Les artistes ne sont pas encore sortis de cette alternative : ou bien leur meuble est pratique, maniable, serviable, aussi bien adapté à notre vie que les anciens, — et alors, il n’offre pas de formes agressivement nouvelles, qui le fasse connaître pour être du XXe siècle, — ou bien il offre ces formes, mais alors il ne peut servir de rien. Oh ! sans doute, en tout état de cause, il se révèle « moderne » par sa couleur : des incrustations, des choix de bois précieux et diversement colorés, des combinaisons de teintes peu connues jadis. De même, les tissus, les tentures, les papiers peints, les couvertes des céramiques ou la composition colorée des verreries. Là le progrès est acquis, mais il l’est depuis longtemps et nos actuels décorateurs n’emploient même pas les huit cents bois dont se composait la palette de Galle. Mais tout cela, c’est de la décoration plane, et ne suffit pas à constituer un style. On aura beau peindre, ou tendre comme l’on voudra, les murs d’une cathédrale gothique, elle restera gothique ; ou décorer de couleurs nouvelles, même prises dans la pâte au grand feu, un lécythe ou un œnochoé, il n’en restera pas moins un vase grec.

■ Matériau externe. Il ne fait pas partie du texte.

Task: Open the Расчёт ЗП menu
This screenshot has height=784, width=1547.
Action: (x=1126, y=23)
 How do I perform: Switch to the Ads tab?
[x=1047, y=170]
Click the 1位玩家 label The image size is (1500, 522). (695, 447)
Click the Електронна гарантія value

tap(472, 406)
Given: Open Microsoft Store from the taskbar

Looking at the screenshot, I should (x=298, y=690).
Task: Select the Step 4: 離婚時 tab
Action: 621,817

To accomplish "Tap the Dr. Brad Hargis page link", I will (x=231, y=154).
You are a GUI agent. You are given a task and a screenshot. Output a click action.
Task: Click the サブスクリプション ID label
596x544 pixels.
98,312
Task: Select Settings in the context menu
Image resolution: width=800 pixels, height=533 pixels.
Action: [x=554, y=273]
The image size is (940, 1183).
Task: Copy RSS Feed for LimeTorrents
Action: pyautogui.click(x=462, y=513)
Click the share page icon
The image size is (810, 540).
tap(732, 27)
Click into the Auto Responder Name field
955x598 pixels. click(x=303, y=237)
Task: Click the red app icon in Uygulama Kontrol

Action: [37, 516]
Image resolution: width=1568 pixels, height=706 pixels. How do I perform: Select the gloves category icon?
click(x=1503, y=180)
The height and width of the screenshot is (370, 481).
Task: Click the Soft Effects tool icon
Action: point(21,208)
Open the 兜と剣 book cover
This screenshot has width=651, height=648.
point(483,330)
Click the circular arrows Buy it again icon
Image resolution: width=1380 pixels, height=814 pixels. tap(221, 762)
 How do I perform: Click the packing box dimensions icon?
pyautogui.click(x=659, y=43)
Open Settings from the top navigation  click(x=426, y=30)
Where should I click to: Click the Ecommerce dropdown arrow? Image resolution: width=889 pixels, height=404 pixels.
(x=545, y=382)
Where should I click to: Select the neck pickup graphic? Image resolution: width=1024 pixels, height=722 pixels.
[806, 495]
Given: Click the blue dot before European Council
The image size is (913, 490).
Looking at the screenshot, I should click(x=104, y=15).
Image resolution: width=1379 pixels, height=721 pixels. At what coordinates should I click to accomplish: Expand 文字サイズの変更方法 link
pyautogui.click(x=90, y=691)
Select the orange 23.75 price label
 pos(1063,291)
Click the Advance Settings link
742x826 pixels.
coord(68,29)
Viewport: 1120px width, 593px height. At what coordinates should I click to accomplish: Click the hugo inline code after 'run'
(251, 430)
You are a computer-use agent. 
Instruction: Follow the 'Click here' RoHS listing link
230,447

On ne peut imprimer à un objet le caractère d’un style nouveau que si l’on en modifie la silhouette extérieure, la forme dans les trois dimensions, — ce qu’on pourrait appeler la décoration cube. Tant qu’on ne l’aura pas fait, et fait heureusement, c’est-à-dire sans rien sacrifier du confort et des aises de la vie moderne, on n’aura pas résolu le problème.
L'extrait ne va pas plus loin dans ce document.